:: TEKST

Wszystko się skomplikowało :(

Problemy z partnerami.

Re: Wszystko się skomplikowało :(

Postprzez biscuit » 18 cze 2012, o 14:45

życie w kłamstwie nie jest niczym chwalebnym
żeby nie było, że jestem ostatnia szuja
ale czasem tak po prostu bywa
nobody's perfect

więc jeśli jesteście bez winy
rzucajcie te kamienie
Ostatnio edytowano 18 cze 2012, o 14:46 przez biscuit, łącznie edytowano 1 raz
Avatar użytkownika
biscuit
 
Posty: 4156
Dołączył(a): 10 cze 2009, o 00:51

Re: Wszystko się skomplikowało :(

Postprzez Sanna » 18 cze 2012, o 14:46

Nieszczęśliwa, nie spędzam każdej wolnej chwili z dzieckiem i go nie okłamuję.
Sanna
 
Posty: 1916
Dołączył(a): 27 lut 2008, o 15:05

Re: Wszystko się skomplikowało :(

Postprzez buka_lu » 18 cze 2012, o 14:54

..oj tam nieszczęśliwa nie chodzi o to.
dla mnie ważne jest budowanie relacji ze swoimi dziecmi i przekazanie im wartości które według mnie są ważne, istotne.. bo chciałabym, żeby w życiu byli silnymi, wrażliwymi i dobrymi ludźmi którzy potrafia kochać i żeby byli kochani.
Jak to zrobić.. będąc w związku pozamałżenskim mieszkając z mężem pod jednym dachem do którego nic się nie czuje..z którym się nie rozmawia??
Mój mąż wywodzi się z takiego domu.
I szczerze mu współczuje.
buka_lu
 
Posty: 768
Dołączył(a): 16 sty 2010, o 00:41

Re: Wszystko się skomplikowało :(

Postprzez ewka » 18 cze 2012, o 15:00

Sansevieria napisał(a):
ewka napisał(a):Ale się chłop nagadał! I jak nawalczył!

::::
:: ZAPISANE DANE

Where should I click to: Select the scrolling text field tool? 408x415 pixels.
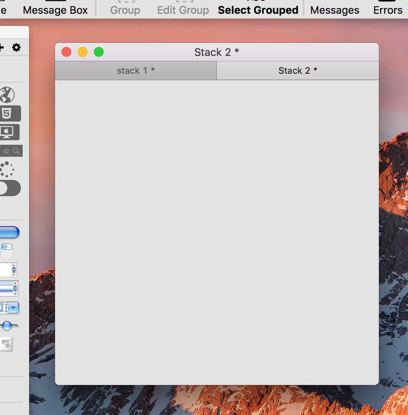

::::

:: LISTA ZADAŃ ::
(1) Zmień w tekście z forum fragment zaczynający się od „Nieszczęśliwa, nie spędzam” i kończący na „się nie rozmawia??”, wpisując „partnerem” w miejsce „mężem”.
(2) Odpowiedz krótko na pytania do tekstu z forum:
(a) Ile postów ma na koncie biscuit?
(b) Jaką datę dołączenia podano przy nicku Sanna?
(c) Ile razy edytowano post podpisany przez biscuit?
(3) Pisz dalej tekst z forum, zaczynając zaraz po ostatnim zdaniu.

:: ODPOWIEDZI PISEMNE ::
(1)
Nieszczęśliwa, nie spędzam każdej wolnej chwili z dzieckiem i go nie okłamuję.
Sanna
 
Posty: 1916
Dołączył(a): 27 lut 2008, o 15:05

Re: Wszystko się skomplikowało :(

Postprzez buka_lu » 18 cze 2012, o 14:54

..oj tam nieszczęśliwa nie chodzi o to.
dla mnie ważne jest budowanie relacji ze swoimi dziecmi i przekazanie im wartości które według mnie są ważne, istotne.. bo chciałabym, żeby w życiu byli silnymi, wrażliwymi i dobrymi ludźmi którzy potrafia kochać i żeby byli kochani.
Jak to zrobić.. będąc w związku pozamałżenskim mieszkając z partnerem pod jednym dachem do którego nic się nie czuje..z którym się nie rozmawia??

(2)
(a) 4156
(b) 27 lut 2008, o 15:05
(c) 1 raz

(3)
O tyle dobrze, że masz go w zasadzie z głowy.[/color]

Przasadny optymizm. Moim zdaniem oczywiście.

Oczywiście, że przesadny:)
Ja tak bardziej z lekka :) ... bo Nieszczęśliwa nie pyta o zdanie, czy to chwalebne, moralne, dobre, prawidłowe, niekrzywdzące. Skoro nie pyta, to jej taka wiedza jest raczej jakby niepotrzebna.
Avatar użytkownika
ewka
 
Posty: 10447
Dołączył(a): 4 maja 2007, o 18:16

Re: Wszystko się skomplikowało :(

Postprzez Nieszczęśliwa do kwadratu » 18 cze 2012, o 15:11

buka_lu napisał(a):Mój mąż wywodzi się z takiego domu.
I szczerze mu współczuje.


To witaj w klubie. Ja nie potrafię do niego dotrzeć. I zwyczajnie nie chce mi się już.
Nie wtajemniczam moje dzieci w szczegóły swojego pozamałżeńskiego związku.
tez chce żeby były uczciwe, wrażliwe i kochane. I żeby umiały kochać.
Jak widać życie w takim związku ich tego nie nauczy. I nie dlatego, że ja znalazłam sobie kochanka, ale dlatego ze ich rodzice przestali się kochać.
I żeby potem moje córki nie trwały w takich związkach, to chyba warto coś zrobić w tym kierunku.
Na szczęście one nie znają powodu, dla którego podjęłam te decyzję.
I niech tak zostanie.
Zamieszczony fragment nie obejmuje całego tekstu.